▶ [Extrait du texte]
---*---

Ordonnance n° 22/719
N° RG 22/00781 - N° Portalis DBVH-V-B7G-ISZG
J.L.D. NIMES
11 octobre 2022
[F]
C/
LE PREFET DE L'HERAULT
COUR D'APPEL DE NÎMES
Cabinet du Premier Président
Ordonnance du 12 OCTOBRE 2022
Nous, Mme Chantal RODIER, Présidente de chambre à la Cour d'Appel de NÎMES, conseiller désigné par le Premier Président de la Cour d'Appel de NÎMES pour statuer sur les appels des ordonnances des Juges des Libertés et de la Détention du ressort, rendues en application des dispositions des articles L 742-1 et suivants du Code de l'Entrée et du Séjour des Etrangers et du Droit de l'Asile (CESEDA), assisté de Mme Emmanuelle PRATX, Greffière,
Vu l'arrêté de M. Le Préfet de l'Hérault portant obligation de quitter le territoire national en date du 11 septembre 222 notifié le même jour, ayant donné lieu à une décision de placement en rétention en date du 11 septembre 2022, notifiée le même jour à 14h00 concernant :
M. [V] [F]
né le 20 Juin 2001 à ORAN
de nationalité Algérienne
Vu l'ordonnance en date du XX septembre 2022 rendue par le Juge des Libertés et de la Détention du Tribunal Judiciaire de Nîmes portant prolongation du maintien en rétention administrative de la personne désignée ci-dessus ;
Vu la requête reçue au Greffe du Juge des Libertés et de la Détention du Tribunal Judiciaire de Nîmes le 10 octobre 2022 à 12h17, enregistrée sous le N°RG 22/04503 présentée par M. le Préfet de l'Hérault ;
Vu l'ordonnance rendue le 11 Octobre 2022 à 10h42 par le Juge des Libertés et de la Détention du Tribunal de NÎMES sur seconde prolongation, qui a :
* Rejeté les exceptions de nullité soulevées ;
* Ordonné pour une durée maximale de 30 jours commençant à l'expiration du précédent délai de 28 jours déjà accordé, le maintien dans les locaux ne relevant pas de l'administration pénitentiaire, de M. [V] [F];
* Dit que la mesure de rétention prendra fin à l'expiration d'un délai de 30 jours à compter du 11 octobre 2022 à 14h00,
Vu l'appel de cette ordonnance interjeté par Monsieur [V] [F] le 11 Octobre 2022 à 15h08 ;
Vu l'absence du Ministère Public près la Cour d'appel de NIMES régulièrement avisé ;
Vu la présence de Monsieur [C] [W], représentant le Préfet de l'Hérault, agissant au nom de l'Etat, désigné pour le représenter devant la Cour d'Appel en matière de Rétention administrative des étrangers, entendu en ses observations ;
Vu l'assistance de Monsieur [M] [Y] interprète en langue arabe inscrit sur la liste des experts de la cour d'appel de Nîmes,
Vu la comparution de Monsieur [V] [F], régulièrement convoqué ;
Vu la présence de Me Maud HAMZA, avocat de Monsieur [V] [F] qui a été entendu en sa plaidoirie ;
MOTIFS
Monsieur [V] [F], se disant de nationalité algérienne, serait entré en France en 2017 en qualité de mineur étranger isolé, dépourvu de passeport.

---*---

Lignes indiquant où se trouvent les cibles

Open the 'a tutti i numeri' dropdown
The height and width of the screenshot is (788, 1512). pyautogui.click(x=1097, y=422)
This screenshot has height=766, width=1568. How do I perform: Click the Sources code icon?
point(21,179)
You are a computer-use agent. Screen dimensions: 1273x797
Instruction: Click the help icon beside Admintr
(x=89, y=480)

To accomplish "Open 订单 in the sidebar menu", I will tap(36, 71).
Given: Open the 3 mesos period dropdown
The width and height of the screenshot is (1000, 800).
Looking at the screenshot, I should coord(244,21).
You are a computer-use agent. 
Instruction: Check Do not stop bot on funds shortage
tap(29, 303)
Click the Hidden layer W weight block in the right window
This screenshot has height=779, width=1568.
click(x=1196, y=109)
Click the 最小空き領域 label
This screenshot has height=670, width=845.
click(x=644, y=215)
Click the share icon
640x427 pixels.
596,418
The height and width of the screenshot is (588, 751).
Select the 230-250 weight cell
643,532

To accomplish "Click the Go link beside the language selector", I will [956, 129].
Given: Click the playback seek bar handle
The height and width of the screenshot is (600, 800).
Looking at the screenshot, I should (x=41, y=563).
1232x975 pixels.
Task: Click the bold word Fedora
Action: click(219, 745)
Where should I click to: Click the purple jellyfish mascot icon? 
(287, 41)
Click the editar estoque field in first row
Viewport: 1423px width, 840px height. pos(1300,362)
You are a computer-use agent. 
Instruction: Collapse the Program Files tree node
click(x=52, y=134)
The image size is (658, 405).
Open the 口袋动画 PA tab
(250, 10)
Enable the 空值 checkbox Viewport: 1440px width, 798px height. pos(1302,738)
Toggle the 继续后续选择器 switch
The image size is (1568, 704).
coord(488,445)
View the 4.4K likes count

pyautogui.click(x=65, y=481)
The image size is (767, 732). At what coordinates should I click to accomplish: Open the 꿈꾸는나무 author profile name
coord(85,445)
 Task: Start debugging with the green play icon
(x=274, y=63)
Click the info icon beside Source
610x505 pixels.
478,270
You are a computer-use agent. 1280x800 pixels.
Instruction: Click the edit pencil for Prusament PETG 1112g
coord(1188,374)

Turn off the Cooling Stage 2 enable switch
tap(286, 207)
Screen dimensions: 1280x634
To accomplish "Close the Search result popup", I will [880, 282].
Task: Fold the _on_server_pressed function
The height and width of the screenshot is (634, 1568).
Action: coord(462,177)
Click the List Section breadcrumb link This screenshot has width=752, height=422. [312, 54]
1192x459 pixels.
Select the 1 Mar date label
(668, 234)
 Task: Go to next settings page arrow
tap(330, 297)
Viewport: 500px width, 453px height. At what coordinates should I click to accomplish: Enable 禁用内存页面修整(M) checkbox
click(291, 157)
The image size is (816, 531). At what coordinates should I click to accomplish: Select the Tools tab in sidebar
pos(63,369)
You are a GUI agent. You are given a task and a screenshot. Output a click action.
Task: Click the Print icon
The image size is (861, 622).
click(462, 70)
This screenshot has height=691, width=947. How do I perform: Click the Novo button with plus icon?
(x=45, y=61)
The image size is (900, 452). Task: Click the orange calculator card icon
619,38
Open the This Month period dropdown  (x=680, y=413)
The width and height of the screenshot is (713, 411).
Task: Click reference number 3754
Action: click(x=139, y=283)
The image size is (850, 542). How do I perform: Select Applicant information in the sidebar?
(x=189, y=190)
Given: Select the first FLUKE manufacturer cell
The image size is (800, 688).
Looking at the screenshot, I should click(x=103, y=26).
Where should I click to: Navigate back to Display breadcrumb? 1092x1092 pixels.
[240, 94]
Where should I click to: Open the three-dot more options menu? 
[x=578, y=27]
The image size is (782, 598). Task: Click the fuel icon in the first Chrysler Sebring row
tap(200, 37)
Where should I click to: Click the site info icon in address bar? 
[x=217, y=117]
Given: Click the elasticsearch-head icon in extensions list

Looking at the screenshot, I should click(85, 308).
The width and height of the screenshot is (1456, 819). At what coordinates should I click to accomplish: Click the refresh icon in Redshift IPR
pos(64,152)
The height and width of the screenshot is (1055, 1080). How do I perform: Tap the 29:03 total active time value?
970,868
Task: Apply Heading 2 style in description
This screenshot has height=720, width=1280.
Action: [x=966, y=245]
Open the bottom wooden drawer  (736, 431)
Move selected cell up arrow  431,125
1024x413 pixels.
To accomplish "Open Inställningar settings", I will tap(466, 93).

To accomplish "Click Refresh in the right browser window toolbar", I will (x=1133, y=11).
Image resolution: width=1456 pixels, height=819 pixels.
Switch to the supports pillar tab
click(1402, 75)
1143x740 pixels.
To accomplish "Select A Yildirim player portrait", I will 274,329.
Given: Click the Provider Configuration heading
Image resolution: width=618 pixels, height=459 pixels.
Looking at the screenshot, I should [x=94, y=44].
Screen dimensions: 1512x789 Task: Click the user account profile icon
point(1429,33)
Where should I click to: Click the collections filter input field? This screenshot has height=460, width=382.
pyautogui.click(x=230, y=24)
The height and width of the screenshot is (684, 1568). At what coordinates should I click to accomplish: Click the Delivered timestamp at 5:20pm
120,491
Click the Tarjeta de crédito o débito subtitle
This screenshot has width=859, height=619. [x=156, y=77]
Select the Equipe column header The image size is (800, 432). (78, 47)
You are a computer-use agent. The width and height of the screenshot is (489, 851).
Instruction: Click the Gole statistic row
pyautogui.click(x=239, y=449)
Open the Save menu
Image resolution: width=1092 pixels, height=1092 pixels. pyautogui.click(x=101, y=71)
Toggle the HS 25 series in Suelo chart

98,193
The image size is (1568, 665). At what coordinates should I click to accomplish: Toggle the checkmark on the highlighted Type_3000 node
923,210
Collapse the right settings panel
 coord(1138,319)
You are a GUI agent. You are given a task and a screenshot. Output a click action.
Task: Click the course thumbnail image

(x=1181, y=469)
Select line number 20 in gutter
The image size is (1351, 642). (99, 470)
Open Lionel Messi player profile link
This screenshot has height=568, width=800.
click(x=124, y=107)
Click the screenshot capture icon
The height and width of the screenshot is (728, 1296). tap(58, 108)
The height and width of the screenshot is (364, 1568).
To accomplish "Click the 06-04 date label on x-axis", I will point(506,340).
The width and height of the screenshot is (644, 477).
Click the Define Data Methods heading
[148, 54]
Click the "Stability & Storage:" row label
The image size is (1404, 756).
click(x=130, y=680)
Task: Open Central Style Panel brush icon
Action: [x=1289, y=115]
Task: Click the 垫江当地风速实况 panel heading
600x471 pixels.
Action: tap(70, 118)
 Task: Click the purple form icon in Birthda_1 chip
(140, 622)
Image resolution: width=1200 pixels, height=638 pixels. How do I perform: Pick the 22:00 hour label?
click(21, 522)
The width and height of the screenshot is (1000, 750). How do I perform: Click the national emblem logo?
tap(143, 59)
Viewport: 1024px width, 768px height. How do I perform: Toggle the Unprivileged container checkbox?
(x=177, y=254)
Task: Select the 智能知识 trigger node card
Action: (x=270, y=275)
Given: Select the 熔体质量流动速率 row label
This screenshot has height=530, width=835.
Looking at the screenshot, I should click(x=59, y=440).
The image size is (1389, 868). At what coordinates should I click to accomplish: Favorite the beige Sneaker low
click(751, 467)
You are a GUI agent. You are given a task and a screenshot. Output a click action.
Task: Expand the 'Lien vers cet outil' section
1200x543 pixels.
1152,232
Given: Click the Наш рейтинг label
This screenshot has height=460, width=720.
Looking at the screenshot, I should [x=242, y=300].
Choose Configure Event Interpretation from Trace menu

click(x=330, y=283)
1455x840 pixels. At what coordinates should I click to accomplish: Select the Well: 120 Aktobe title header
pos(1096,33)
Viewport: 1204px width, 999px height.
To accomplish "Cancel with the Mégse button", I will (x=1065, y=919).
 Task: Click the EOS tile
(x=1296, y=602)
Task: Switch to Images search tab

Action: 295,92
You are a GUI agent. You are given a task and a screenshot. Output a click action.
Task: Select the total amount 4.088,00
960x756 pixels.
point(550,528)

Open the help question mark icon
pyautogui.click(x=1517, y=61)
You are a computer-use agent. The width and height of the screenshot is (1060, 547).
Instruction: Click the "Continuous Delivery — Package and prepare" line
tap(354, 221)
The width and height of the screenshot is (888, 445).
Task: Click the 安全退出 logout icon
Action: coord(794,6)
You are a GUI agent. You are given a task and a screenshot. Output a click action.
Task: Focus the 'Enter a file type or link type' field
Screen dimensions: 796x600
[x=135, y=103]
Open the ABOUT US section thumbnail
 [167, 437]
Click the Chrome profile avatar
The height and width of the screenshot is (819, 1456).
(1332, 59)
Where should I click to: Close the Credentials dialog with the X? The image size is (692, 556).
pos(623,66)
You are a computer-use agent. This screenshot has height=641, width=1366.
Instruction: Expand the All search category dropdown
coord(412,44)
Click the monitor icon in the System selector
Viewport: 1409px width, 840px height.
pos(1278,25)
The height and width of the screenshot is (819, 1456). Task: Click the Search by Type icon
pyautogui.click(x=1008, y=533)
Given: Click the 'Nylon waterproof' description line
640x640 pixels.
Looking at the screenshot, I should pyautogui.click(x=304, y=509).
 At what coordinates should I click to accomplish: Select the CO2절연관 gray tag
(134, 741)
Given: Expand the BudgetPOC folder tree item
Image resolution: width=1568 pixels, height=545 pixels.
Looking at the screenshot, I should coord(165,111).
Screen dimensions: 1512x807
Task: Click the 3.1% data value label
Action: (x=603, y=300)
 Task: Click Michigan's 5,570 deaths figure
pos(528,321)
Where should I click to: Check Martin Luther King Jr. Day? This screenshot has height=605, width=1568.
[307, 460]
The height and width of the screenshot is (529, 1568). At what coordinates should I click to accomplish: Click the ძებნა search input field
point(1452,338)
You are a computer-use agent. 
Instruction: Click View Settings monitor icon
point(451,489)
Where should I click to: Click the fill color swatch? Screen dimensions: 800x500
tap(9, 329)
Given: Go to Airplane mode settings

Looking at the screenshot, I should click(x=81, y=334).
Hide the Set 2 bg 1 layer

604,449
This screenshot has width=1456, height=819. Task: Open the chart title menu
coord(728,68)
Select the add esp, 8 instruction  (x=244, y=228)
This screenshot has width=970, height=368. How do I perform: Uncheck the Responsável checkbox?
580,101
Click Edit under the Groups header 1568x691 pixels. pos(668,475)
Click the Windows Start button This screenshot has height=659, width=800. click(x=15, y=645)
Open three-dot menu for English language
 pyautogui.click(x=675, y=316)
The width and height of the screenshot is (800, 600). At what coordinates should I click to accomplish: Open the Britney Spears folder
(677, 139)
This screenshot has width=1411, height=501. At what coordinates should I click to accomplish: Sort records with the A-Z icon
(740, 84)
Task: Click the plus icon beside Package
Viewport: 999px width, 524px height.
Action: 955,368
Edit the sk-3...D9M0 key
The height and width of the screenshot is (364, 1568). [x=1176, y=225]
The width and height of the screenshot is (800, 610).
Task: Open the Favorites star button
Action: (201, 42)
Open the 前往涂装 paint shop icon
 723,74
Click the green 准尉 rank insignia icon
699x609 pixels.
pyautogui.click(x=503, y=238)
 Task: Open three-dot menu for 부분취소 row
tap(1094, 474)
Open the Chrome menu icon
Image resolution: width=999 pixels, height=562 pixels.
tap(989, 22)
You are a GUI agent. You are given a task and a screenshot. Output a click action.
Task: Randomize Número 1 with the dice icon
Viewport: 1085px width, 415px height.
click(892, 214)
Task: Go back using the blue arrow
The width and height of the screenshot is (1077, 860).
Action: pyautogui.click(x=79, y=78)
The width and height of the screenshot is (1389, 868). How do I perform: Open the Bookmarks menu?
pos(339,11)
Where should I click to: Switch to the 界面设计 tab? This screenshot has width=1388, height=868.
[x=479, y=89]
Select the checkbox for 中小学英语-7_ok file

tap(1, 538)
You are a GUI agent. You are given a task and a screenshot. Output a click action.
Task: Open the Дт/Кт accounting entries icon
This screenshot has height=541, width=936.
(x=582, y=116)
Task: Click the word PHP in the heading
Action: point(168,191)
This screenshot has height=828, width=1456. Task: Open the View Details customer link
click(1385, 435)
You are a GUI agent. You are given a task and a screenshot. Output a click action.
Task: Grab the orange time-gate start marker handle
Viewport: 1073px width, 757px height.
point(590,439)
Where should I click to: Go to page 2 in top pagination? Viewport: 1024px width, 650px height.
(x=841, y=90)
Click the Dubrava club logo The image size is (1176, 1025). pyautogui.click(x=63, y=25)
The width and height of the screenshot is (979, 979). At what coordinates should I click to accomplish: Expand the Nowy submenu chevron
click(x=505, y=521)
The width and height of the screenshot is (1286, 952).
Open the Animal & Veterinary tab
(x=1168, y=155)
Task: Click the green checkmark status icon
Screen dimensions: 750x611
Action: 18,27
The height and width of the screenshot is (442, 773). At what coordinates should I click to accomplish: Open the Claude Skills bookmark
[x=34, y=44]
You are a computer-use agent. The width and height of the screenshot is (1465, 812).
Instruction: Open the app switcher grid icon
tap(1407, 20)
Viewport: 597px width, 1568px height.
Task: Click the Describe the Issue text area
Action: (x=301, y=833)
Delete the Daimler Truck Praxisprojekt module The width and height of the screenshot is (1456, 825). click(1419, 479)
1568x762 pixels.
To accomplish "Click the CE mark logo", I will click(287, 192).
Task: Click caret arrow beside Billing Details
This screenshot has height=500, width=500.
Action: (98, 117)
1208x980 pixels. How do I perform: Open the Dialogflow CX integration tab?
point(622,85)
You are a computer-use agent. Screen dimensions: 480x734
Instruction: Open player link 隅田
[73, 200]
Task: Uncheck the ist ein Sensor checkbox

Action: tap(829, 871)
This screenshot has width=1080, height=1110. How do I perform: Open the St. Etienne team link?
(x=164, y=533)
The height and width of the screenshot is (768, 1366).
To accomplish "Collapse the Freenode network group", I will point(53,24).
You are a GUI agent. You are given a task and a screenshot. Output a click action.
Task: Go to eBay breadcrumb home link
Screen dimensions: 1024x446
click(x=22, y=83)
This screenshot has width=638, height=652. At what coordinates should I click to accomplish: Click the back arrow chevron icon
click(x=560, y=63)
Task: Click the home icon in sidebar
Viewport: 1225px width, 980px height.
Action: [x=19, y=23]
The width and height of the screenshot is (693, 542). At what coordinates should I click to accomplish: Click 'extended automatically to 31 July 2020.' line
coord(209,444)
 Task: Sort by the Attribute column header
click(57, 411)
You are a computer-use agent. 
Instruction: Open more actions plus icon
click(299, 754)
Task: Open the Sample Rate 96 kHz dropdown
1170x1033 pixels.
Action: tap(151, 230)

---*---

▶ [Le problème] Poursuivez l'ordonnance sur le maintien en rétention administrative après sa dernière phrase.

▶ [Résultat obtenu]
Interpellé pour défaut de permis de conduire, il a lui a été notifié le 11 septembre 2022 deux arrêtés du Préfet de l'Hérault du même jour, le premier lui faisant obligation de quitter le territoire national français avec interdiction de retour pendant un an, et le second portant placement en rétention administrative aux fins d'exécution de la mesure d'éloignement.
Sur requête du Préfet de l'Hérault en date du 13 septembre, le Juge des libertés et de la détention du tribunal judiciaire de Nîmes a, par ordonnance prononcée en présence de Monsieur [V] [F] le 14 septembre 2022 ordonné la prolongation de cette mesure de rétention pour vingt-huit jours.
Par jugement du 16 septembre 2022, le tribunal administratif de Nîmes a rejeté sa requête en annulation de l'arrêté du 11 septembre 2022 lui faisant obligation de quitter le territoire national avec interdiction de retour pendant un an.
Par requête en date du 10 octobre 2022, le Préfet de l'Hérault a sollicité que la mesure de rétention administrative de Monsieur [V] [F] soit de nouveau prolongée pour trente jours.
Par ordonnance du 11 octobre 2022, rendue hors sa présence à 10h42 le Juge des libertés et de la détention de Nîmes a fait droit à cette demande.
Monsieur [V] [F] a interjeté appel de cette ordonnance le 11 octobre 2022 à 15h08.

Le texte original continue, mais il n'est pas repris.